The Brady Standard
17 October 1969

     Take one of the greatest living sculptors.
     Then take one of the figures of history she admires most.  Take a college of which the sculptor feels herself to be an integral part.
     Add a commission from that college to do an heroic-size bronze statue of that figure in history.
     That's what masterpieces are made of.
     Dr. Waldine Tauch's eight-foot, six-inch statue of General Douglas MacArthur, in front of Howard Payne College's Douglas MacArthur Academy of Freedom is her masterpiece.
     "We knew," HPC president Dr. Guy D. Newman said, "that Dr. Tauch was the person we wanted to do the statue…we also think that it is her masterpiece."
     Dr. Tauch, a fellow of the National Sculpture Society and former Bradyite, chose MacArthur's most famous posture to depict in the statue-his return to the Phillippines.

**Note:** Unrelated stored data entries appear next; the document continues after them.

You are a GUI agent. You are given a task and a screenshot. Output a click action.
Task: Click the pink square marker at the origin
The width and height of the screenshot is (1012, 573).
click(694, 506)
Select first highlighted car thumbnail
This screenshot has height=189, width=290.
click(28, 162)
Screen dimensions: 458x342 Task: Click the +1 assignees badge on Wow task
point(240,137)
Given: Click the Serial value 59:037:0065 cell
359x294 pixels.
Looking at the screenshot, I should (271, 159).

     Dedication of the statue of the General striding ashore on Leyte will come just two days short of the 25th anniversary of that much-heralded event.  For it occurred on Oct. 20, 1944.
     There's a lot that could be said about this particular statue, Dr. Tauch stated work on it back in 1966.

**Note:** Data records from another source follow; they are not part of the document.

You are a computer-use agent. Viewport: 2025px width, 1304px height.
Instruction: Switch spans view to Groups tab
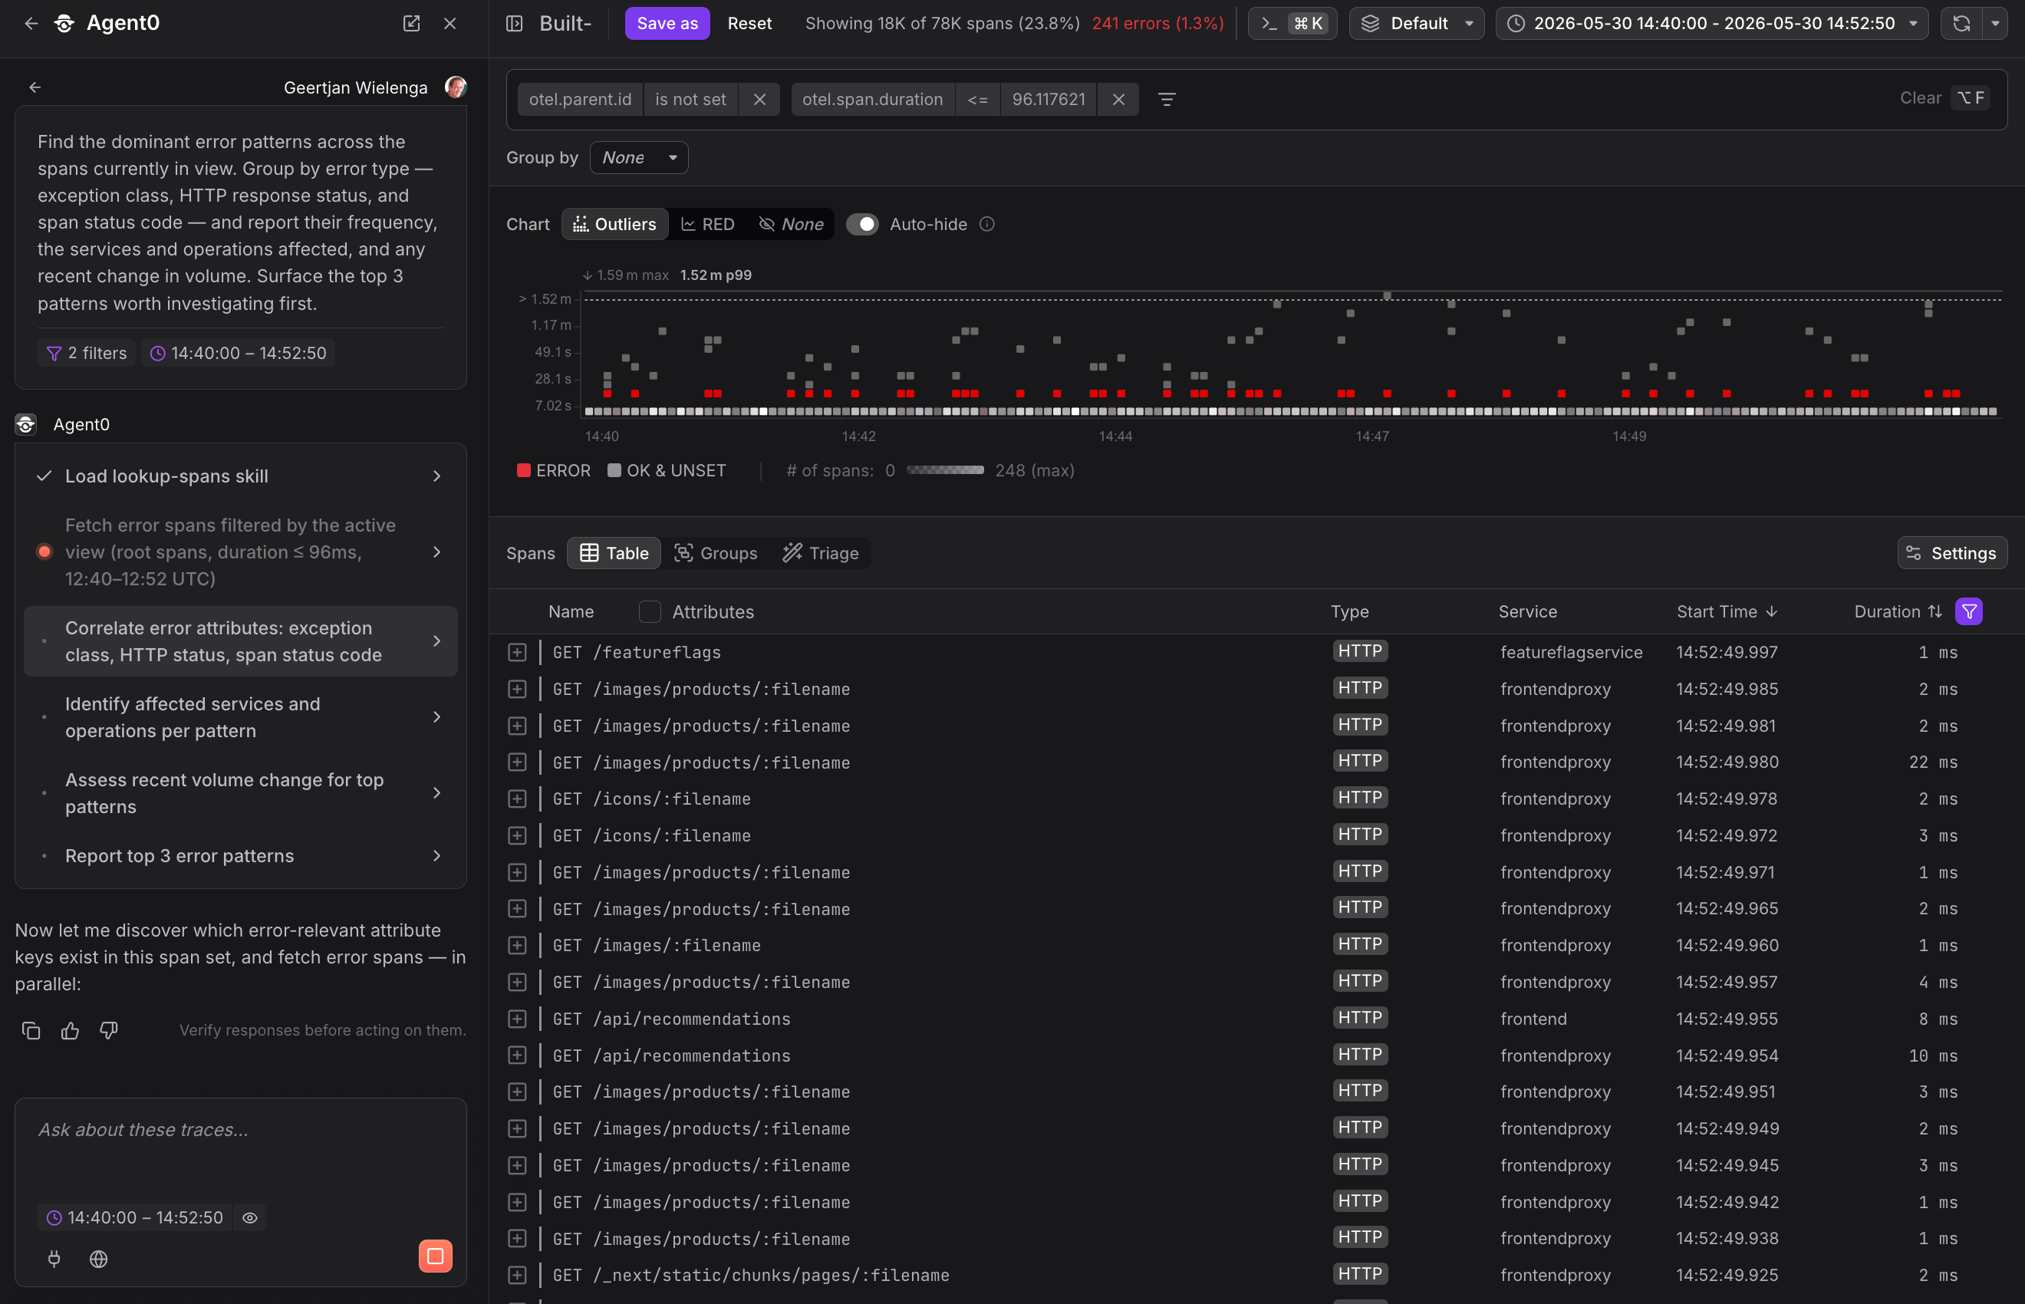pyautogui.click(x=715, y=553)
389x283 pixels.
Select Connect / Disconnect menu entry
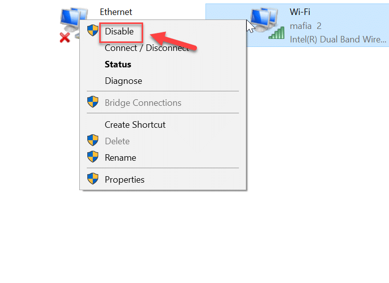147,48
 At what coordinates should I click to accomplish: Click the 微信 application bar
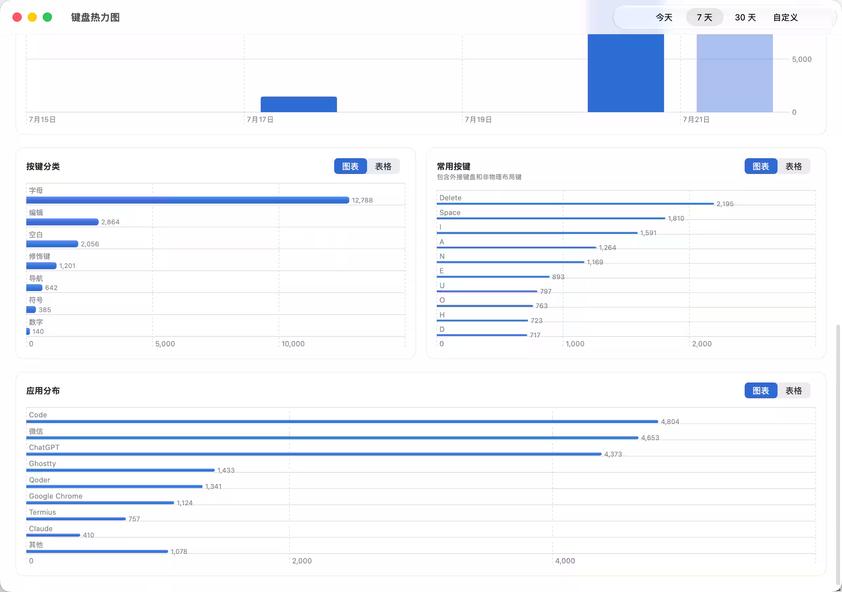coord(332,438)
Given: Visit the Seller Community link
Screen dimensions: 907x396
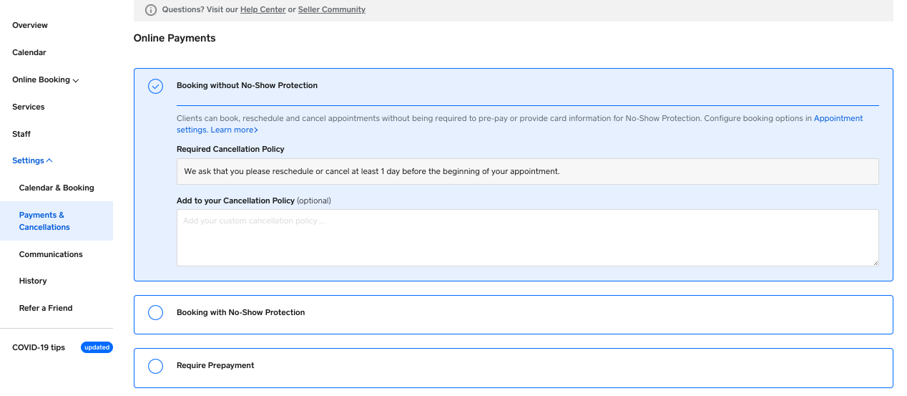Looking at the screenshot, I should coord(331,10).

     Then, when it was finished, it was sent to Italy for casting.  And a strike there kept it lying in its shipping crate on the dock for weeks.
     The widow of the late general will unveil the statue atop its granite base in Saturday, Oct. 18.
     It will be the fruition of a lot of hope and work and dreams for a lot of people, including literally thousands of school children in Texas who contributed their nickels and dimes, washed cars, got involved in all kind of money-raising projects under the leadership of their student councils to help pay for the statue.
     This gigantic project was carried out by the late Jack Mashburn of Midland, a director of the Academy of Freedom, who worked with the public school student councils of Texas.
     Let’s go back a bit with the story.
     So you're a sculptor and you get a call from a college president like Dr. Tauch did from Dr. Newman, telling her she had been selected to do the bronze statue of General MacArthur.
     What do you do?
     Do you rush out and buy a big chunk of bronze and sharpen up the chisels?
     It’s not done that way at all.
     It all starts with a great deal of research-like poring over measurements from an Army physical examination of the general made about the time of Leyte return.  And like reading all you can get your hands on about the man.  And like studying pictures and his various articles of clothing you can borrow.
     First a drawing must be made.  And then a small clay model, Major General William C. Chase of Houston, who served under MacArthur, and Mrs. Dallas Sherman of New York, a close friend of the late general and his wife, both visited Dr. Tauch in her studio, along with Academy Chairman Othal Brand of McAllen, to view the small model.  They made a few suggestions.
     Then the hard work started-like the plumbing work.
     "You have to be a plumber and a carpenter both to be a sculptor," Dr. Tauch explains.  "First you have to build a frame from pipe and flanges and wood-to scale.  Then cloth is stretched over the frame, and the clay work begins.  And you need to know a lot about anatomy about this time, too."
     But why anatomy, when statues are made with clothes on?
     Says Dr, Tauch, "The statue must first be made in the nude, and then the clothes are put on."
     After the clay or plastalina work is finished, a plaster cast is made of the statue, and from this cast the bronze state is finished.  The plastalina is removed from the original work, and will be used again on another statue.
     There are only a few firms in the world that can cast into bronze a statue the size of the Academy's MacArthur.  When Dr. Tauch finished her clay work, she chose the Italian studio.
     General Mac Arthur's sculptor has felt close to Howard Payne for many years.  She was awarded a Doctor of Fine Arts degree in 1941.  She grew up on a ranch near Brady, and her outstanding talent was discovered early.  Her first work to attract attention was a piece of sculpture in butter that was exhibited at a fair in Brady when she was a small girl.
     When she finished high school, several ladies who were members of Brady's Tuesday Club, including the late Mrs. Sam Hughes, a Howard Payne College benefactress, arranged for the young girl to study under the late Dr. Pompeo Coppini, in San Antonio, a young Italian sculptor who rose to prominence.
     Later she became Dr. Coppini's protégé.  Since the death of Dr. and Mrs. Coppini, Dr. Tauch has lived in her apartment in the Coppini Memorial Academy of fine Arts in San Antonio and has maintained her studio there.
     For a number of years Dr. Tauch has been active in Howard Payne alumni circles in San Antonio.
     The MacArthur statue is not the first Tauch work for Howard Payne.  Her bas-relief of the late J.A. Walker hangs in the Walker Memorial Library on the campus.
     Among the better known Tauch works in Texas are the Texas Rangers in Love Field in Dallas, a statue of the late Mayor R.L. Thornton of Dallas in Fair Park there, a statue of Moses Austin in City Hall Square ion San Antonio.